What needs to be done> Could you set down exactly the lines in the records below between the line holding "Login (1313, 56)" and the line holding "futures (814, 312)", inclusive?

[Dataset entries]
***

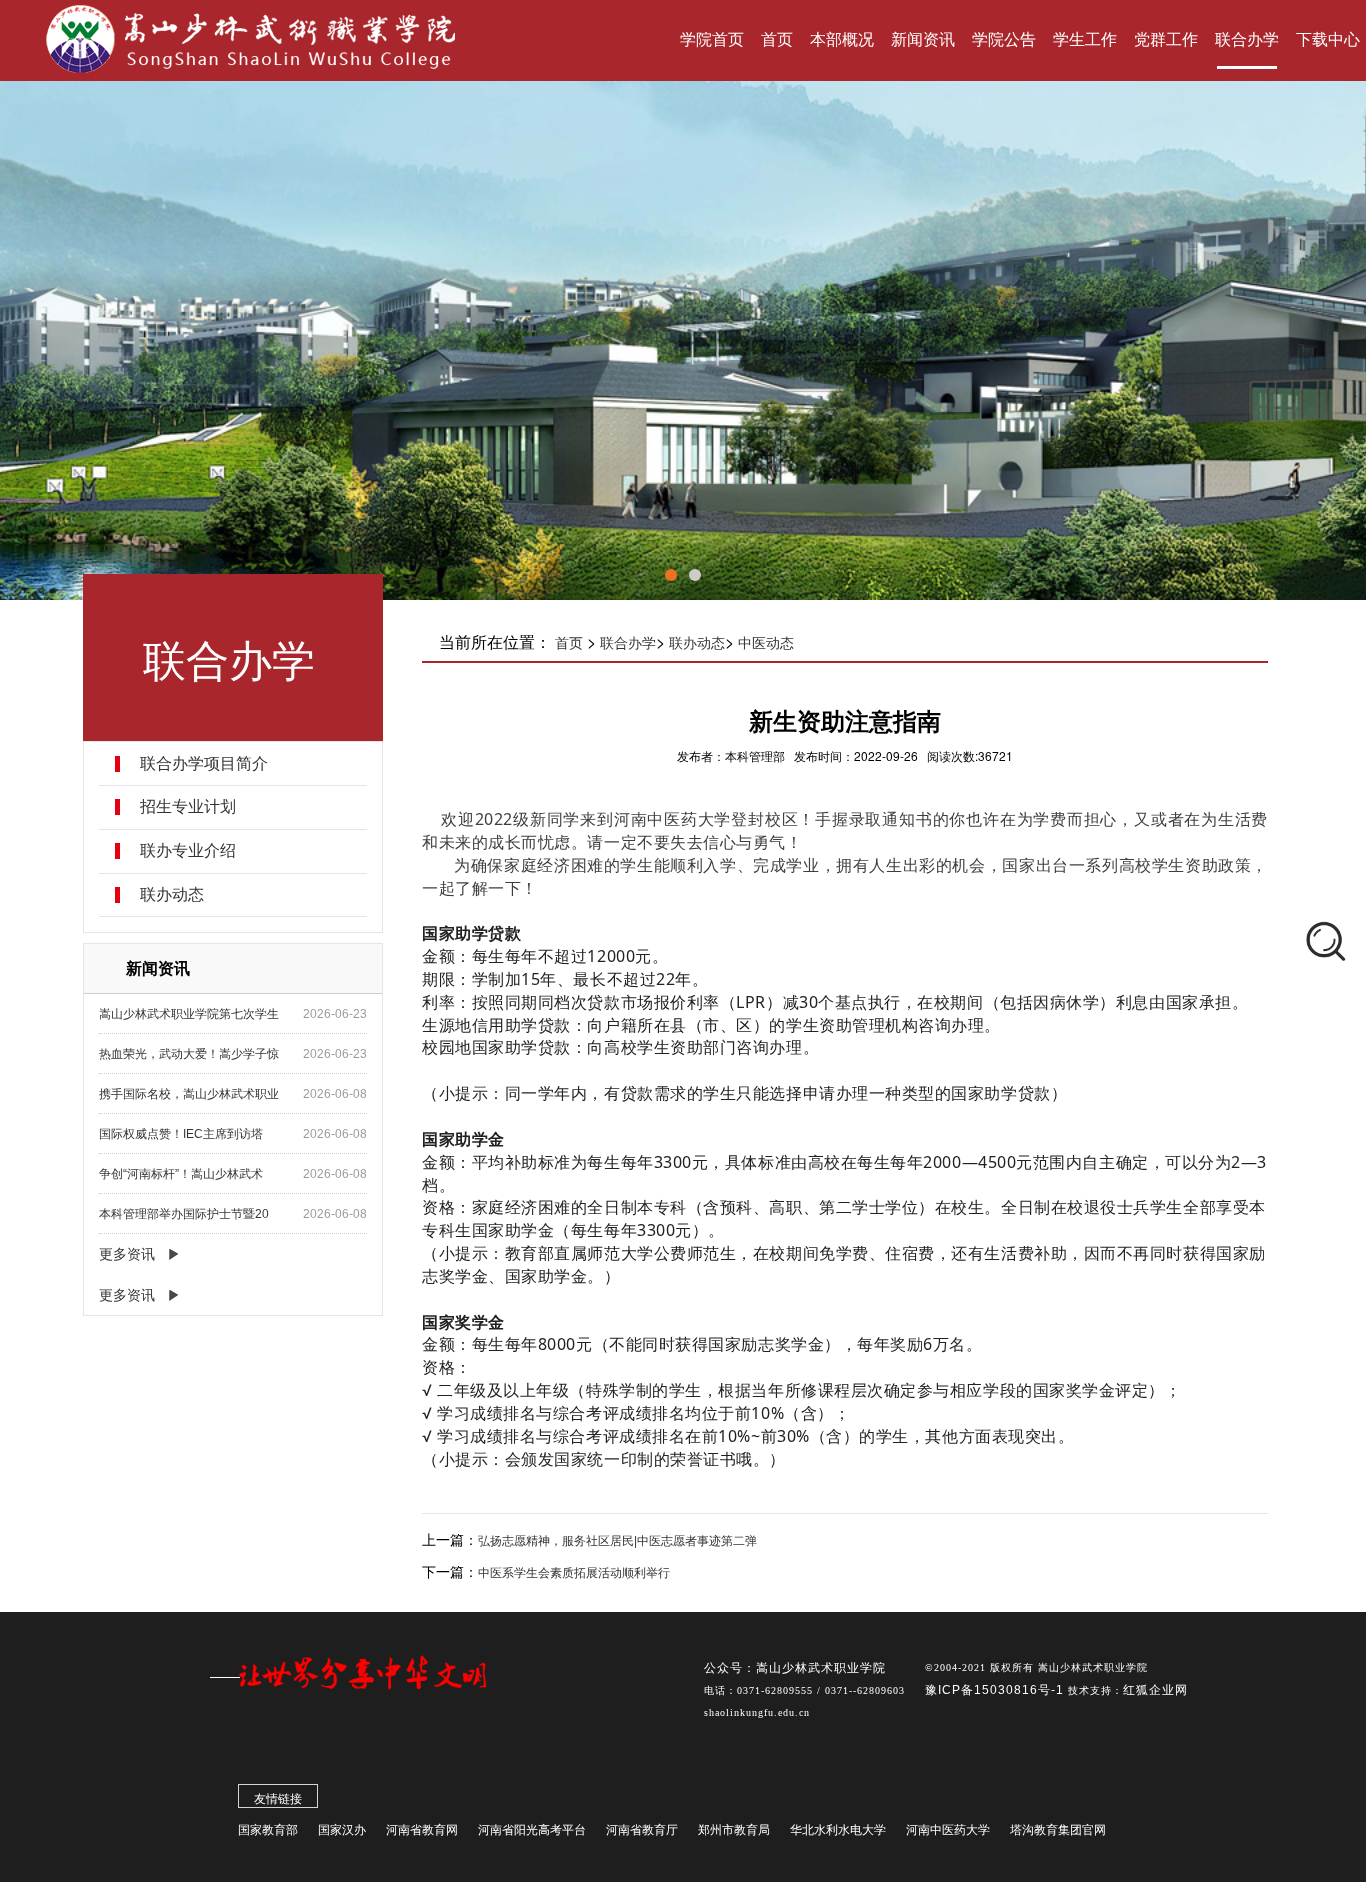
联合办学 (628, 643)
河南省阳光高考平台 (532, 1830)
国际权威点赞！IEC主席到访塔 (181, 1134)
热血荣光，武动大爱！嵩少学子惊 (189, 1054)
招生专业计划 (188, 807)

***

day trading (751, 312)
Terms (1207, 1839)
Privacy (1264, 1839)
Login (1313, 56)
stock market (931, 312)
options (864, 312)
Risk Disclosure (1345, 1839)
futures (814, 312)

***

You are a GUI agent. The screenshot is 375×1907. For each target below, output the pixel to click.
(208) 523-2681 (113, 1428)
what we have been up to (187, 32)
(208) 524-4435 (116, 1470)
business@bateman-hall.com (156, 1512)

***

Solution>
Login (1313, 56)
stock market (931, 312)
options (864, 312)
Risk Disclosure (1345, 1839)
futures (814, 312)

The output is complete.